The same thing happened to my mum when my brother and I were toddlers. At our nursery, run by feminists, lesbians and gays who we accompanied on Ban The Bomb marches, a small group of women told my mother (who worked at the nursery and was also a feminist) that boys weren’t welcome at women’s events they had organised and that they didn’t want us around their daughters. We were probably two-or three-years-old at the time.
I’d be interested to hear how an anecdote like that would be received in Trinidad.

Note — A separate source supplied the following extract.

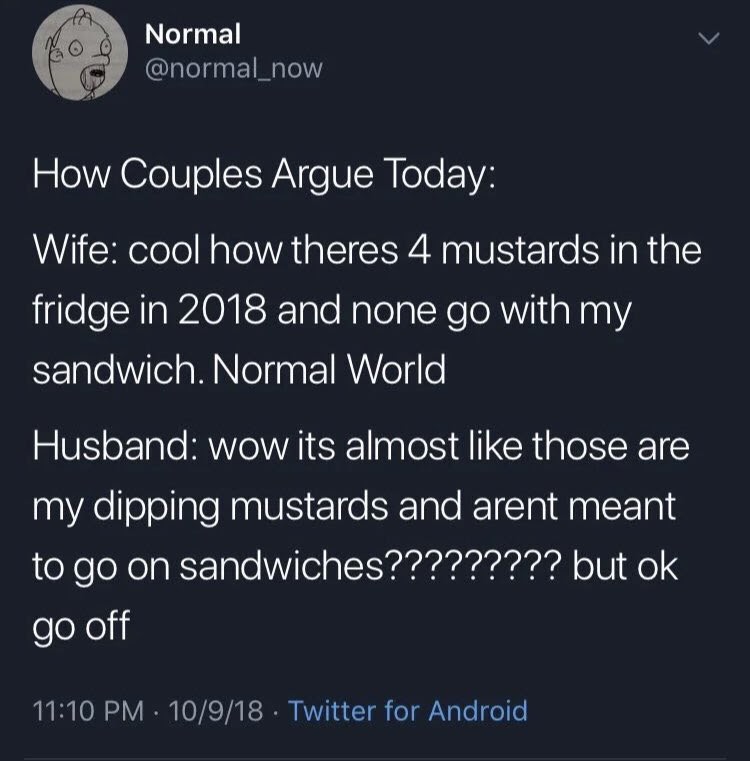Click the display name "Normal"
750x761 pixels.
(193, 33)
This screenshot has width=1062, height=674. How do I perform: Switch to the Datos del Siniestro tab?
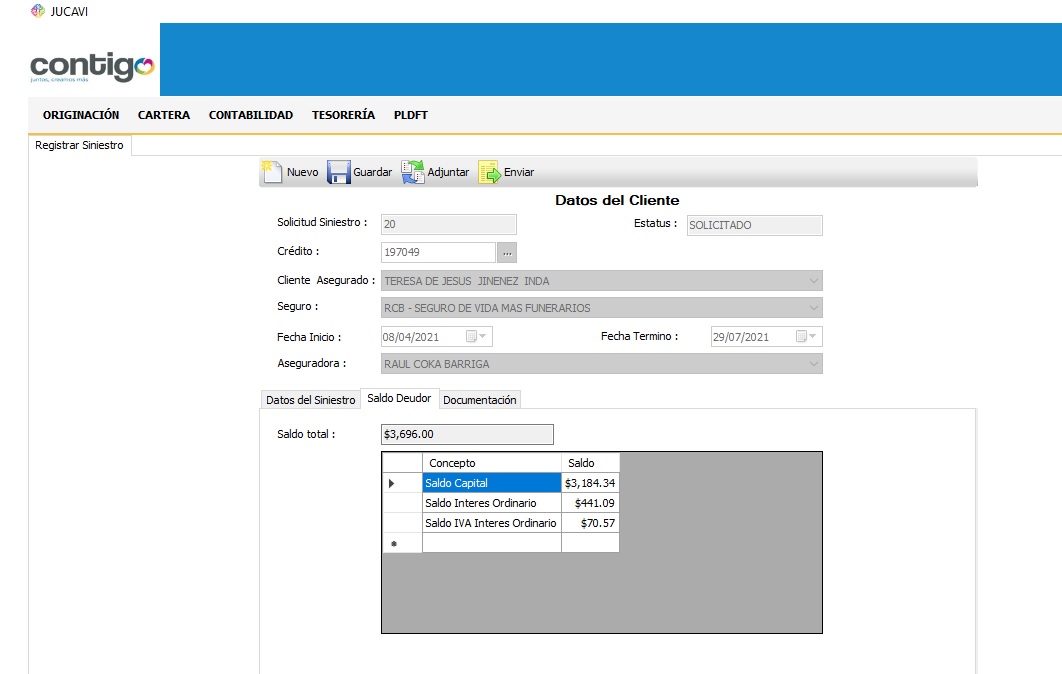pyautogui.click(x=310, y=400)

I mentioned before the spectrum of feminism. There’s the militant end I’ve just referred to, a tiny fraction of feminists who believe all men are potential threats and prefer segregation. Then there’s the majority of conscious educated women (and men) who see both genders as equal and speak out against inequalities or discrimination. Then there are feminists who don’t know they are feminists, like those matriarchal Trini women who absolutely reject subjugation by men but haven’t labelled themselves.
In Trinidad, however, some things pass as normal that wouldn’t be tolerated in Britain. Miss World pageants, for example. Ok, this year’s final may be held in London but nobody in Britain knows that and it definitely won’t be televised on UK channels, it’s sexist. Not so in T&T, it’s seen as fun, sexy and something to be proud of, a woman’s good looks.
Catcalling is another thing. The number of times I’ve seen a man in downtown Port-of-Spain shout something to a woman walking past and seen the woman’s reaction, smiling to herself or her friend as though it’s a compliment.
Catcalling is something I’ve thought a lot about. I’ve never done it as I find it dotish and embarrassing. I don’t know if I find it oppressive though. I tell myself that if I was a woman I would deal with each incident accordingly and, dependent on my mood, either chide or crush the hapless catcaller. But I’m not a woman and I don’t know how I’d feel if I had to deal with it every single day.
To confuse me further I read an interview this week with the (feminist) singer Amelia Meath from the band Sylvan Esso. She’s written a song called Hey Mami about catcalling and had this to say about it: “(It’s) a really interesting impulse. Sometimes I think it’s super cowardly because in order to acknowledge your potential attraction to someone, you’re really intimidating them without any consequences. But sometimes it’s really nice and that struggle for me is really hard. Sometimes I want to catcall people! It’s super fun to yell out of a car window at a group of young boys, like ‘woo hoo, sexy boys!’ But just telling people that they look nice is a really nice thing to do. We call it boosting.”
Perhaps subverting everyday sexism is the answer. Oh if only I could be a woman for a day: I’d catcall the hell out of every man in town and, god help me, they’d like it.